Emmanuel Macron, el exbanquero que ganó las elecciones francesas con la bandera del cambio generacional, comenzó el domingo el quinquenato con un mensaje de continuidad respecto a sus antecesores. El centrista Macron, que a los 39 años es el presidente más joven de la V República, cree que Francia necesita recobrar la confianza para hacer oír su voz y desarrollar su papel secular: “corregir", dijo, "los excesos del curso del mundo, y velar por la defensa de la libertad”. El presidente nombrará el lunes a su primer ministro, ante de volar a Berlín, en su primer viaje oficial.
Macron quiso que su llegada al poder fuese sobria y contenida. Multiplicó los gestos. Un traje de 450 euros para él; otro prestado para su esposa, Brigitte. Tres vehículos made in France para los desplazamientos del día: uno militar, un Renault y un Citroën. Unos trescientos invitados en el salón de fiestas del Palacio del Elíseo. Un discurso breve, lejos de la retórica rupturista de la campaña y los primeros días tras la victoria electoral el 7 de mayo. Y una voluntad expresa de revestirse del ropaje presidencial, más cerca de la solemnidad monárquica que encarnó el general De Gaulle o Mitterrand que del estilo disruptivo de start-upcaliforniana que le llevó al poder
“Mi primera exigencia será devolver a los franceses esta confianza que lleva demasiado tiempo debilitándose”, dijo el nuevo presidente. Fue una carga contra el declivismo que atenaza el país: la impresión de que su decadencia es irremediable y que el mundo conspira para hundirlo. En la campaña, Marine Le Pen, líder del Frente Nacional, supo hablar mejor que nadie a esta Francia “que se siente amenazada en su cultural, en su modelo social, en sus creencias profunda”. Macron quiere recuperarla.
Sólo volviendo a confiar en sí misma, sostiene, sólo liberando las fuerzas creativas y la capacidad de innovación, sólo rompiendo los candados corporativistas y reformando una economía estancada para crecer de nuevo y crear empleo, podrá Francia recobrar su influencia global. Porque este país, dijo, “sólo es fuerte cuando es próspera, sólo es un modelo para el mundo si es ejemplar”.
Y ahí llega lo que el presidente llamó su “segunda exigencia”. Si Francia reencuentra “el gusto por el futuro y el orgullo de lo que es, el mundo entero prestará atención a la palabra de Francia”. Sin mencionar a Le Pen y a las fuerzas del populismo de izquierdas y derechas, Macron roba a estos la bandera del patriotismo para proyectarla hacia el mundo.
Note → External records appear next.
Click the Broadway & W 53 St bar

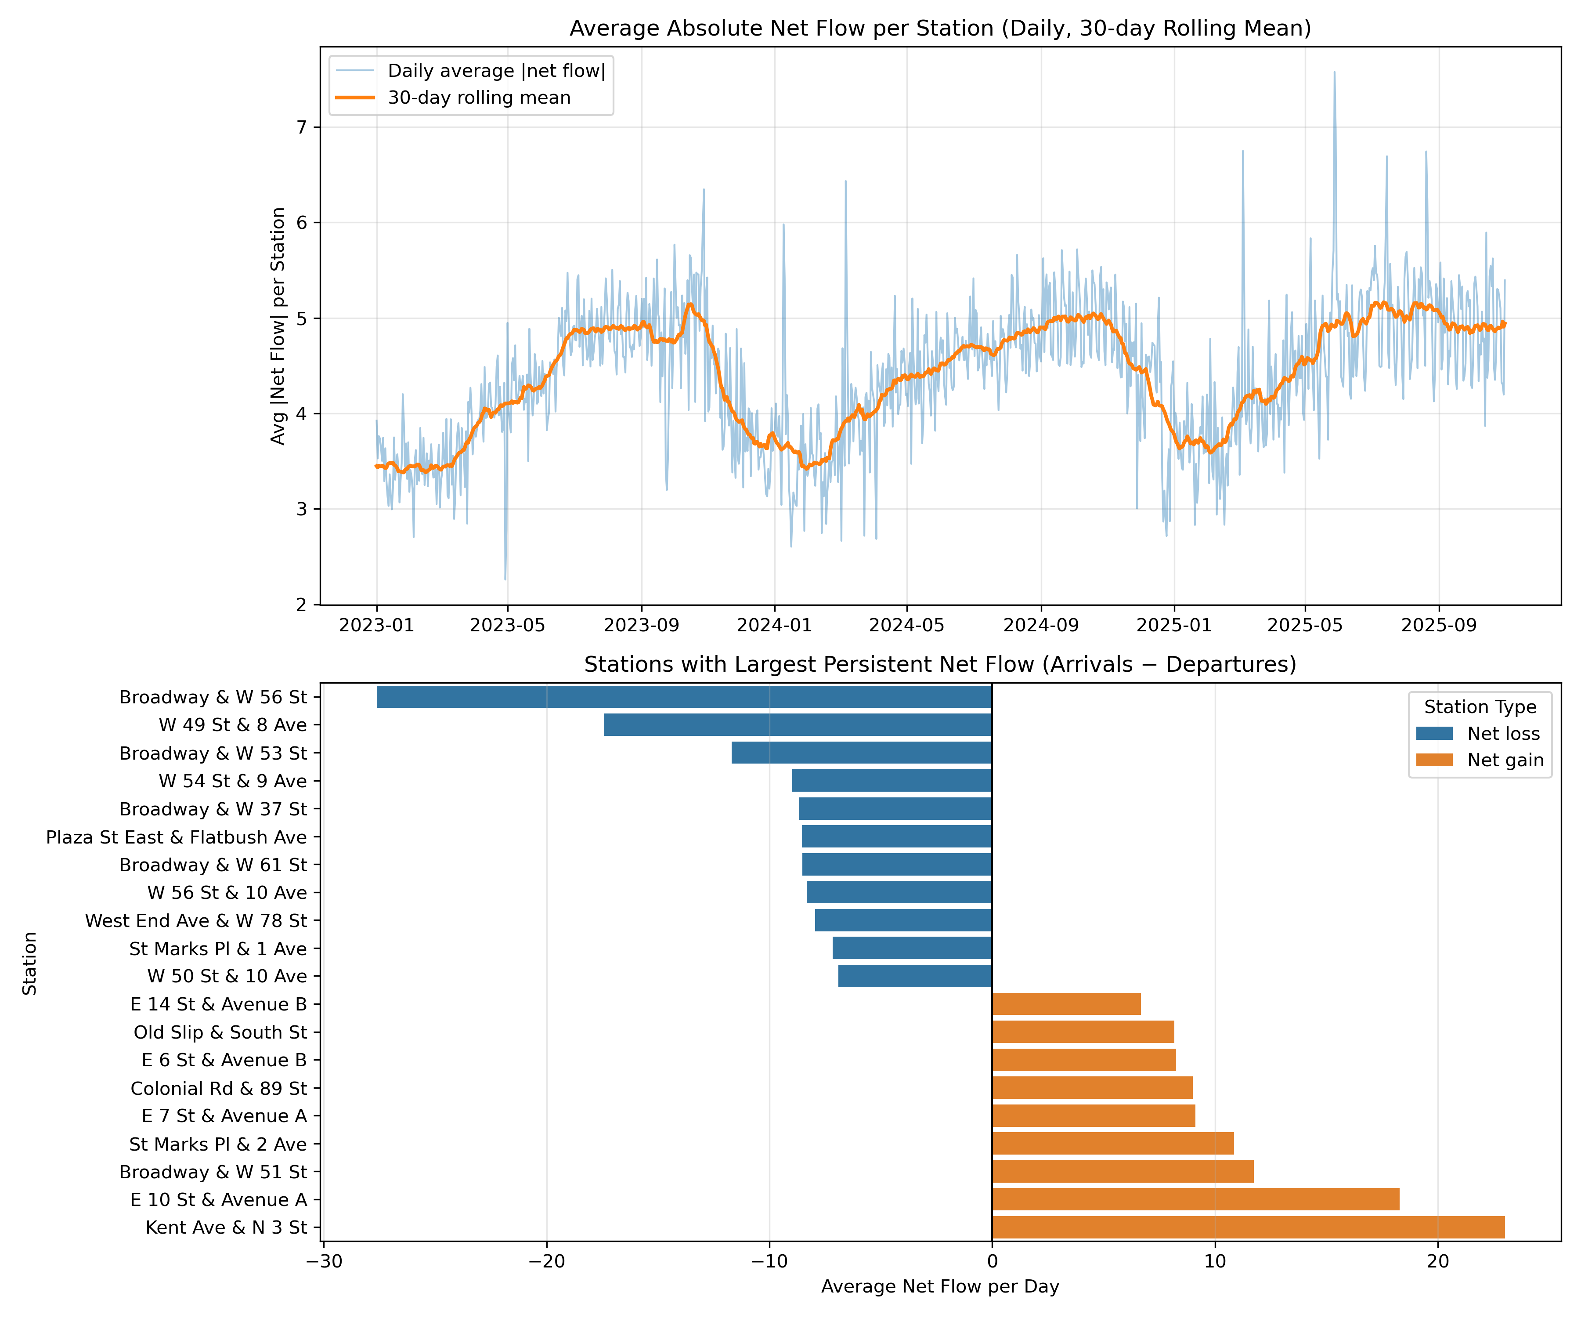point(861,752)
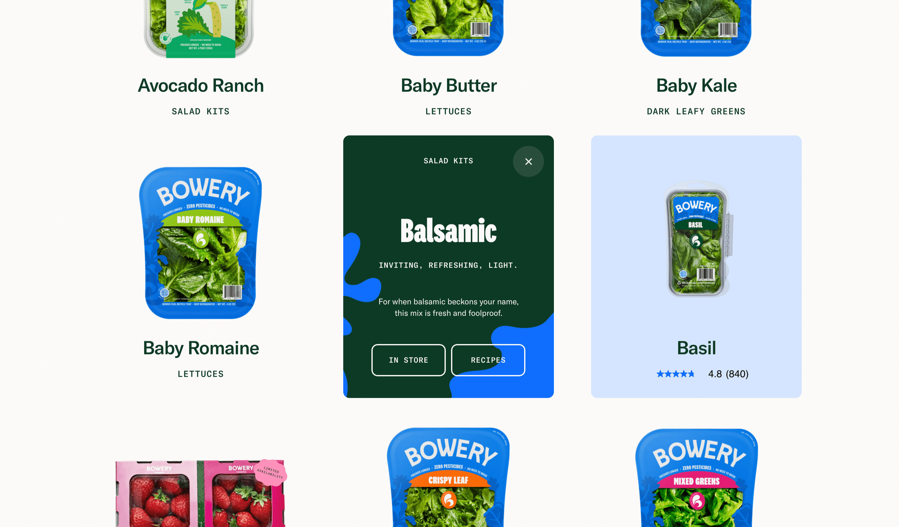Select the Mixed Greens package image
899x527 pixels.
[x=696, y=478]
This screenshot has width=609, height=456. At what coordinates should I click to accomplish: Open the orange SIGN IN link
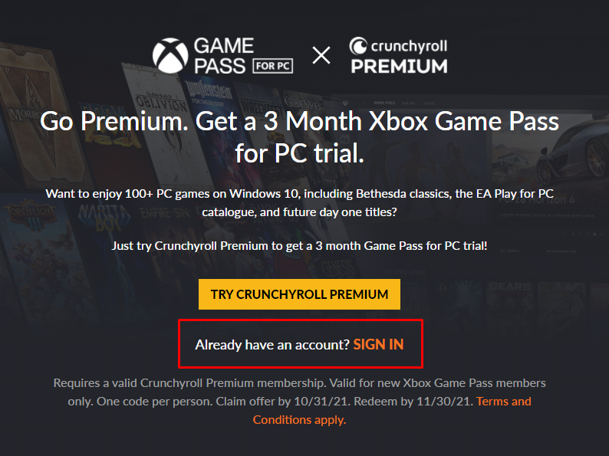click(378, 345)
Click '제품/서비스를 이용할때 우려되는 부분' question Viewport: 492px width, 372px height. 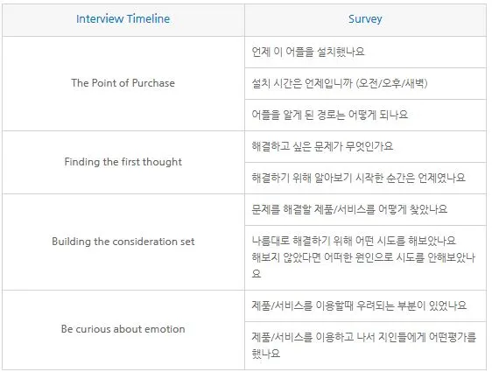point(359,305)
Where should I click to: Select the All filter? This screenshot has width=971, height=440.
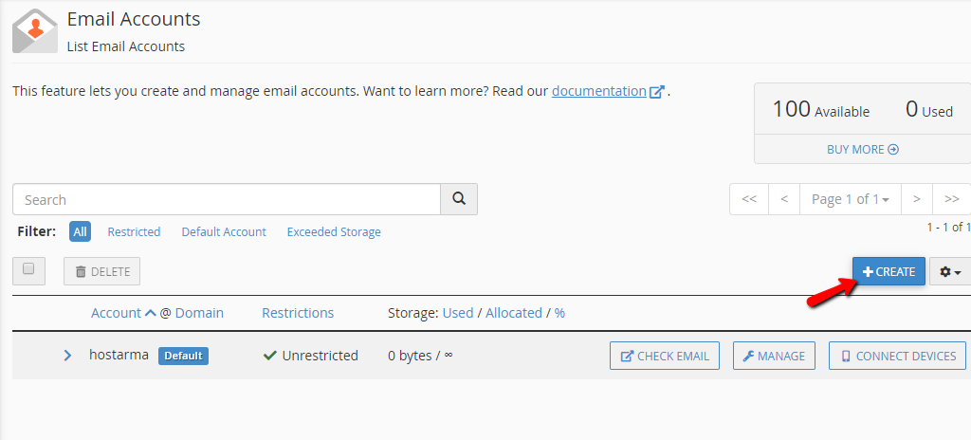tap(81, 232)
Sólo europeizada y globalizada —sólo liberalizada— Francia puede resucitar la grandeur, según la doctrina Macron.
Ni rastro de las promesas de echar patas arriba el sistema. Ni de la novedad que supone este presidente: un hombre que ha llegado a la cúspide del poder francés sin experiencia electoral, sin partido, y con un perfil ideológico —ni izquierdas ni derechas: todo lo contrario— heterodoxo. Ni rastro del espíritu de Juana de Arco, de quien precisamente se celebraba la festividad. Hace un año Macron glosó a la heroína nacional casi como un precedente lejano, alguien que “sabe que no ha nacido para vivir, sino para tentar lo imposible”, porque, “como una flecha, su trayectoria fue neta: Juana perforó el sistema”.
Macron hizo lo contrario: se inscribió de lleno en el sistema, en la cadena que, eslabón a eslabón, mantiene en pie el Estado y, con él, Francia. Uno a uno, de De Gaulle a Hollande, homenajeó a sus siete antecesores en la V República: paradójicamente los arquitectos de la Francia deprimida que él quiere cambiar. Al reclamar una Francia no encerrada con sus obsesiones sino con vocación universal, se afirma como heredero de unos principios que también sus defensores mantuvieron. E intenta ocupar un espacio que la otra nación con una vocación universal, Estados Unidos, repudia a diario con el presidente Donald Trump.